In article <32bqjb$8f6@ucunix.san.uc.edu>  
susarla@great-gray.owlnet.rice.edu (H. Krishna Susarla) writes:
> Jaldhar Vyas (jvyas@ritz.mordor.com) wrote:
> : : Study of history (Mahabharat) may not benefit a dhaarmik directly.
> : or at all.
> :  
> : : However, it may help him/her understand the text better, and  
> : : may strengthen and enhance his/her belief and reverence for the 
> : : personalities (Gods?) in it...
> : This is the problem.  "Modern" Hindus are weak in faith.  They think  
> : being "scientific" will bolster their faith but in fact it will only 
> : accelerate their decline into atheism.

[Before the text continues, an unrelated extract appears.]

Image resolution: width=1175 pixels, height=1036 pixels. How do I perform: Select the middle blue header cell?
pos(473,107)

Jaldhar is absolutely right here. If you have full faith, the historicity  
of Krishna should not affect it at all. If you do not, I do not see how  
proving the historicity of Krishna is going to increase it. Such  
historicity is based upon so called "scientific" proof, something that  
ultimately argues against faith. We all accept that Krishna was an avatar.  
Does it make any difference to such acceptance whether Krishna lived  
yesterday or 5000 or even 15000 years ago? 

> And how is that? If science proves that the Vedic literature is correct,
> it would seem to me that this would strengthen the faith of Hindus. On  
> other hand, if we let this view that Lord Krishna and other great 
> personalities were myths go unchallenged, we leave ourselves open to 
> conversion to religions with more 'historical' prophets, or degenerate  
> atheism. With that in mind, why are you so afraid of looking for  
evidence of > historical authenticity of the scriptures? 

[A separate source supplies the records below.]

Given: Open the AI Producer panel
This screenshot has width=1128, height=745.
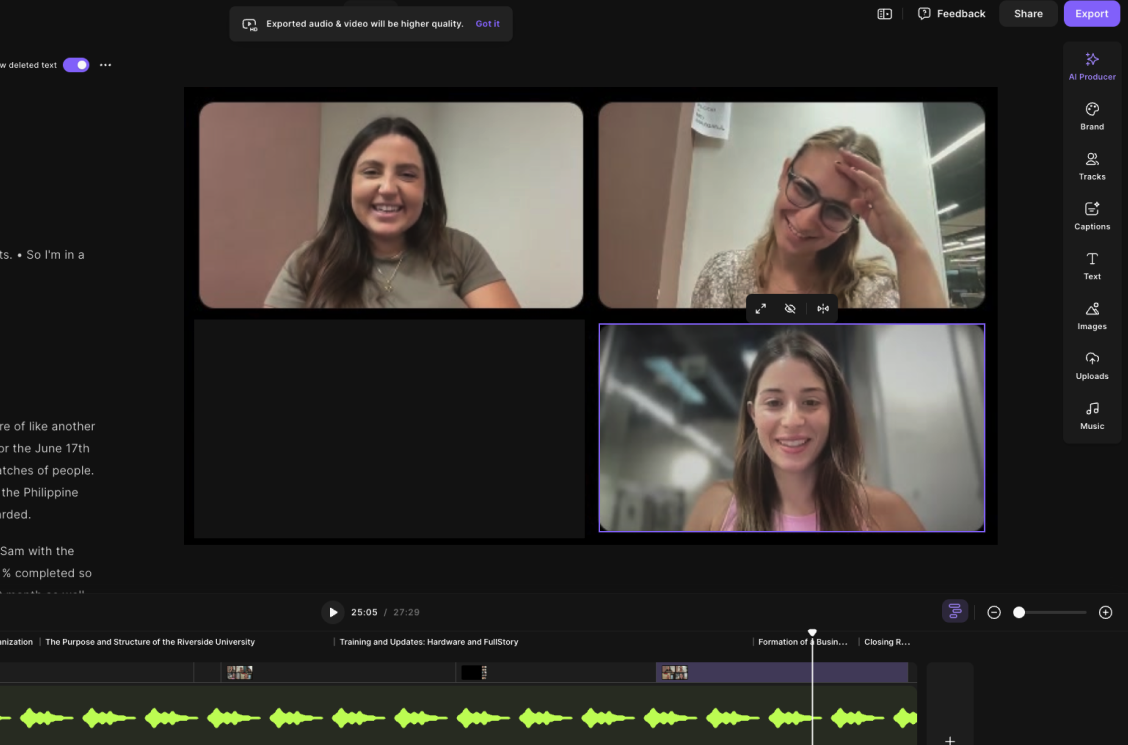Looking at the screenshot, I should pyautogui.click(x=1092, y=66).
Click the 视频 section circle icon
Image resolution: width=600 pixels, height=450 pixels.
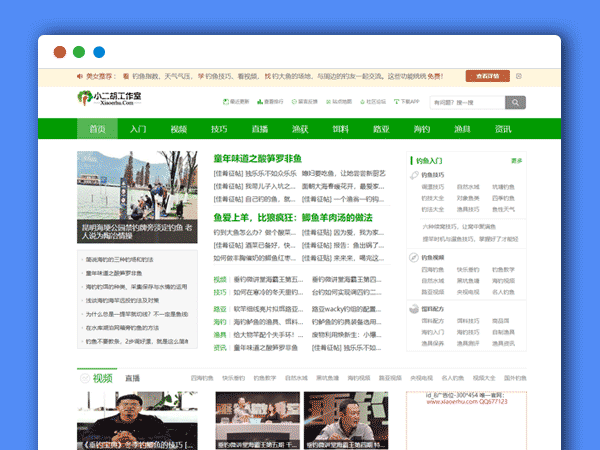click(x=85, y=378)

Why this basic insecurity about being converted to other religions with  
more historical prophets? Their very historicity goes against their  
acceptance in exchange to the sanatana dharma that our religion claims to  
be. If people still convert, for whatever reason, well so much the better  
for them. They will at least be entering a religion that is more  
consistent with their limited views. If you point out the basic fact of  
the eternality that we claim is central to our religion, that should be  
the most effective argument against conversion. No amount of scientific  
proof about the historicity or otherwise of our scriptures can do that. 

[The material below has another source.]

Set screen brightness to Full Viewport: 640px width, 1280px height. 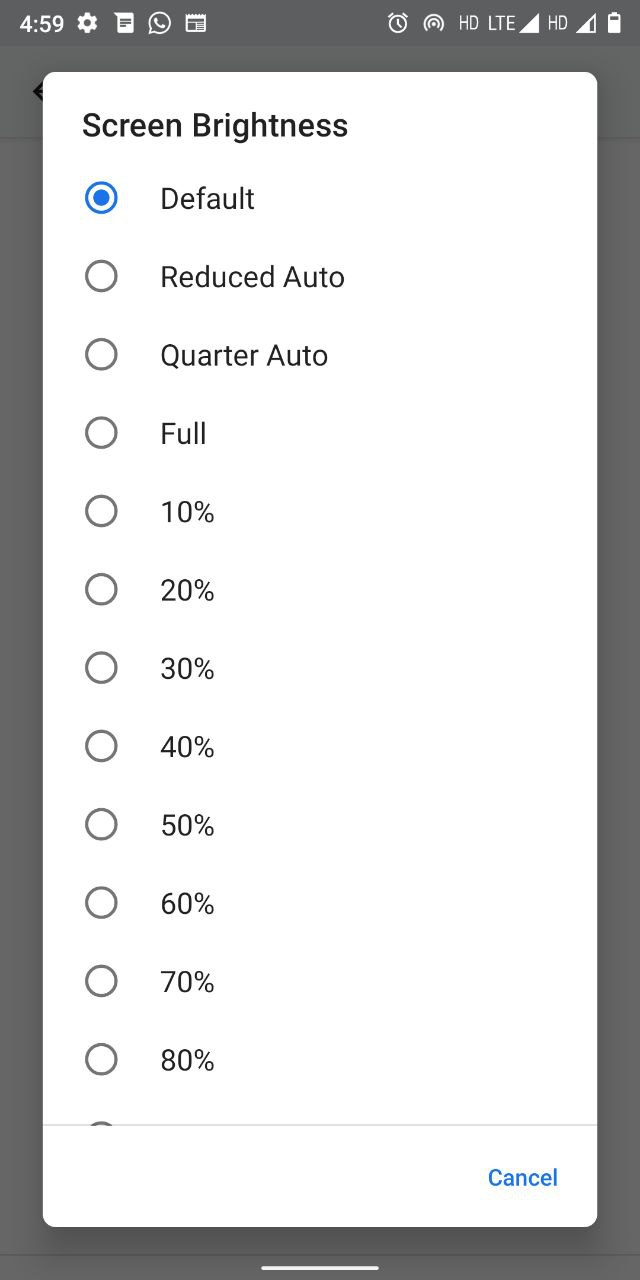point(101,433)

Let me take the liberty of restating the basic position here. It is not  
fear of looking into the historical authenticity of the scriptures. The  
point is the ultimate irrelevance of the whole exercise. Why do you want  
science to prove that Vedic literature is correct? And what do you  
classify as Vedic literature? If it is Sruti, well, it contains  
philosophical insights that no science can disprove. If it is Smrti, well,  
only those Smrtis that are not opposed to Sruti are acceptable. Such is  
the view even of ancient Indians. If you also start including the Puranas,  
science, or more precisely logic, tells you that most have been composed  
so late in time, and some of them are so fanciful as to be almost entirely  
fiction. Will this automatically make you an atheist? Or will you argue  
against your own logic that science must be wrong, and your favorite  
Purana or Tantra must be right? In which case, the science hasn't really  
affected your faith, has it? Also, which Puranas do you take and which do  
you leave out? The Saiva Puranas are utterly opposed to the Vaishnava  
Puranas in most details that both cannot be right at the same time! Take  
the case of the spurious "allahopanishad" and the "yesu upanishad".  
Seriously, tell me, are you willing to quote these as "evidence" and claim  
that Islam and Christianity originally come from Hinduism?!!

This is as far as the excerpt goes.